*** Opening DATA EXTRACTS ***
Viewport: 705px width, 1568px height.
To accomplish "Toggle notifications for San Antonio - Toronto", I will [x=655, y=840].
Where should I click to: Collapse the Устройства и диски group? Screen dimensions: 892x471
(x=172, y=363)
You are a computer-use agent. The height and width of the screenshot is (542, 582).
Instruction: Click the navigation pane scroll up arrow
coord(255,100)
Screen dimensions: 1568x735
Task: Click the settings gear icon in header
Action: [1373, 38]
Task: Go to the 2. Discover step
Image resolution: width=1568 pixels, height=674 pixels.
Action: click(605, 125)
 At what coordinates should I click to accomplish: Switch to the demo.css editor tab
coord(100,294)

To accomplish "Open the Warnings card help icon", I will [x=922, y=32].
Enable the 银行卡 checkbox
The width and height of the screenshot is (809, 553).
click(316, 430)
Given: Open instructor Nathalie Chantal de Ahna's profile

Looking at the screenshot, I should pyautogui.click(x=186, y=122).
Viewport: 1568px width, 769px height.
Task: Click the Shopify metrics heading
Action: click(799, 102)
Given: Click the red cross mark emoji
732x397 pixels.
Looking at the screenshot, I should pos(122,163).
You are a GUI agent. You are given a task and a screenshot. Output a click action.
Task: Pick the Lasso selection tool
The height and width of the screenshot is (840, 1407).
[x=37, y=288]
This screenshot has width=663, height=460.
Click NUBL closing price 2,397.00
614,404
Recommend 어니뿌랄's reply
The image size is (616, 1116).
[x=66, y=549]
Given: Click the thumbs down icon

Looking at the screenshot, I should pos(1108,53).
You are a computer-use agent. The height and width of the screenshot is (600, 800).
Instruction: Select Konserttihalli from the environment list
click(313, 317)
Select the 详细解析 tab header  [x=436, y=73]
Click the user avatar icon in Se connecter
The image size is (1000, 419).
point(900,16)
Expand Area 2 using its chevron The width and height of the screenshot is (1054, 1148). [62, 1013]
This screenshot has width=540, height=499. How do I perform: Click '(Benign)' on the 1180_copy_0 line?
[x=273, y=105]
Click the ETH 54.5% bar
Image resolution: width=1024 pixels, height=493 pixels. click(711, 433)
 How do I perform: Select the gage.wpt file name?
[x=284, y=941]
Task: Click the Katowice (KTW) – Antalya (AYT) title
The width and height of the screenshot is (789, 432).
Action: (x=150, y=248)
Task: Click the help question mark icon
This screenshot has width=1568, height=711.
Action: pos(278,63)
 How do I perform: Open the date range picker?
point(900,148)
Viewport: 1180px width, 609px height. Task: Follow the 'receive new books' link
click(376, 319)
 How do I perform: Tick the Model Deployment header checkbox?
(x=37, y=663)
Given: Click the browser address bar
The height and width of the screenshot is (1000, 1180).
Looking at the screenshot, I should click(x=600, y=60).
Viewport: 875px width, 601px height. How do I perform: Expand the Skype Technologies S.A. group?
*** Closing DATA EXTRACTS ***
WHAT YOU ARE ASKED TO DO ▸ Would you print all of the material above exactly as written?

FINISHED EXERCISE ▸
Viewport: 705px width, 1568px height.
To accomplish "Toggle notifications for San Antonio - Toronto", I will [x=655, y=840].
Where should I click to: Collapse the Устройства и диски group? Screen dimensions: 892x471
(x=172, y=363)
You are a computer-use agent. The height and width of the screenshot is (542, 582).
Instruction: Click the navigation pane scroll up arrow
coord(255,100)
Screen dimensions: 1568x735
Task: Click the settings gear icon in header
Action: [1373, 38]
Task: Go to the 2. Discover step
Image resolution: width=1568 pixels, height=674 pixels.
Action: click(605, 125)
 At what coordinates should I click to accomplish: Switch to the demo.css editor tab
coord(100,294)

To accomplish "Open the Warnings card help icon", I will [x=922, y=32].
Enable the 银行卡 checkbox
The width and height of the screenshot is (809, 553).
click(316, 430)
Given: Open instructor Nathalie Chantal de Ahna's profile

Looking at the screenshot, I should pyautogui.click(x=186, y=122).
Viewport: 1568px width, 769px height.
Task: Click the Shopify metrics heading
Action: click(799, 102)
Given: Click the red cross mark emoji
732x397 pixels.
Looking at the screenshot, I should pos(122,163).
You are a GUI agent. You are given a task and a screenshot. Output a click action.
Task: Pick the Lasso selection tool
The height and width of the screenshot is (840, 1407).
[x=37, y=288]
This screenshot has width=663, height=460.
Click NUBL closing price 2,397.00
614,404
Recommend 어니뿌랄's reply
The image size is (616, 1116).
[x=66, y=549]
Given: Click the thumbs down icon

Looking at the screenshot, I should pos(1108,53).
You are a computer-use agent. The height and width of the screenshot is (600, 800).
Instruction: Select Konserttihalli from the environment list
click(313, 317)
Select the 详细解析 tab header  [x=436, y=73]
Click the user avatar icon in Se connecter
The image size is (1000, 419).
point(900,16)
Expand Area 2 using its chevron The width and height of the screenshot is (1054, 1148). [62, 1013]
This screenshot has width=540, height=499. How do I perform: Click '(Benign)' on the 1180_copy_0 line?
[x=273, y=105]
Click the ETH 54.5% bar
Image resolution: width=1024 pixels, height=493 pixels. click(711, 433)
 How do I perform: Select the gage.wpt file name?
[x=284, y=941]
Task: Click the Katowice (KTW) – Antalya (AYT) title
The width and height of the screenshot is (789, 432).
Action: (x=150, y=248)
Task: Click the help question mark icon
This screenshot has width=1568, height=711.
Action: pos(278,63)
 How do I perform: Open the date range picker?
point(900,148)
Viewport: 1180px width, 609px height. Task: Follow the 'receive new books' link
click(376, 319)
 How do I perform: Tick the Model Deployment header checkbox?
(x=37, y=663)
Given: Click the browser address bar
The height and width of the screenshot is (1000, 1180).
Looking at the screenshot, I should click(x=600, y=60).
Viewport: 875px width, 601px height. How do I perform: Expand the Skype Technologies S.A. group?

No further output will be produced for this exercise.